Regina’s thoughts drifted. She couldn’t find the words to answer him. She considered everything up until now for long, long, minute. There was nothing left for them in Altus Village. Nothing else remained for either kit now except for uncertainty. Whether she wanted to live was not a question she could face. But with as much honesty she scavenged from the remnants of her young and broken heart, Regina had no idea if she could.
3. The Blood Hills
For as long as Regina understood the world around her, the coming of the Harvest was Altus’s most important celebration. It was a testament to the hardships of those who spent long days tending to crop fields. It marked the mutually beneficial pact between Altus Village and Keeto Town through the abundance of trade that the Harvest provided each year. And alongside the Harvest was its Song, a gospel with no origin such as the Harvest, itself – it had always been, and always would be.
During the preparation of the great Ha
rvest, the Song of the Harvest filled the infinite skies from father sunrise to mother moonset. And despite the threat of blight or infestation, or even the judgment of the wind itself, the Song of the Harvest never failed to bring strength to the crops from the tongues of those who sowed and reaped countless hours in the fields:
Row by row
These Crops we grow
They shall proclaim their worth
For by the blessed kiss of Wind
these seeds will sow rebirth
Row by row
These crops we grow
Great riches of the land
Praise to you oh blessed Wind
For Harvest marks our lives’ good work
Yes, Harvest marks our lives’ good work
Dwain urged Regina to sing it with him as they trekked the secret tunnel: “It will be our anthem, yeah – t’ the survival and championship of our village,” he told her. “And those who escaped t’ Keeto Town will hear us as we near and they shall join our voices, so that those canine mongrels who now hide as cowards will know Altus’s true glory!”
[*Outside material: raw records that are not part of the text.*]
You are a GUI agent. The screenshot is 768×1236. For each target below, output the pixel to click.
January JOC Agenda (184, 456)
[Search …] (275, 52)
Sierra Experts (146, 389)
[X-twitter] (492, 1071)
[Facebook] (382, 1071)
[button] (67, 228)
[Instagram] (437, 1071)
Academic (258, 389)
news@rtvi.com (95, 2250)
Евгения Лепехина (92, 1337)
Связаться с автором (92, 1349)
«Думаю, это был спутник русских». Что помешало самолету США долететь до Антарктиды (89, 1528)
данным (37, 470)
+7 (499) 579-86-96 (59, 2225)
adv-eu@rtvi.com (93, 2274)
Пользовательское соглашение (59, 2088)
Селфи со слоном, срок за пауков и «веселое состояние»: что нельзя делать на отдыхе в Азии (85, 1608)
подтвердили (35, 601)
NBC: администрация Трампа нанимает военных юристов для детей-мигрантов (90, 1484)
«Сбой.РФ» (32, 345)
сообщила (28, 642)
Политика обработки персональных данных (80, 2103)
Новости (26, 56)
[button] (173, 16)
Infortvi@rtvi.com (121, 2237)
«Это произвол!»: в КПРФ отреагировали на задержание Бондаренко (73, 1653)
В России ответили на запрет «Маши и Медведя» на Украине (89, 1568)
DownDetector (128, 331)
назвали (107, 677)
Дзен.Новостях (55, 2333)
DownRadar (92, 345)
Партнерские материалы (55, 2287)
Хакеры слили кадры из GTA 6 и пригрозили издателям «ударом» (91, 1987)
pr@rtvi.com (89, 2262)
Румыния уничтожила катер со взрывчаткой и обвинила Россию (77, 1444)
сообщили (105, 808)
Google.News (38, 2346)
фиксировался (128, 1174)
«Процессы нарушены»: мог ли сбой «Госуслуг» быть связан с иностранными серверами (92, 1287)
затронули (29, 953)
But to Regina, there was no longer any honour to the song. She reflected on the many silhouettes cast against orange evening horizons, choiring with such pride while they tended to the crops. She thought about the nights her mother lulled her to sleep with it under the scents of rose and orchid that brought maternal security. And as she and Dwain journeyed through the deep darkness of the physical unknown, it became apparent, despite her young age, that the hymn meant to benefit their village was but now a eulogy.
A round door made of planked wood awaited the children at the end of the tunnel. It stood above steps made of tightly-packed dirt and rested within a paw-crafted clay track that looked as though the door could be rolled away inside a deep crevice within the wall.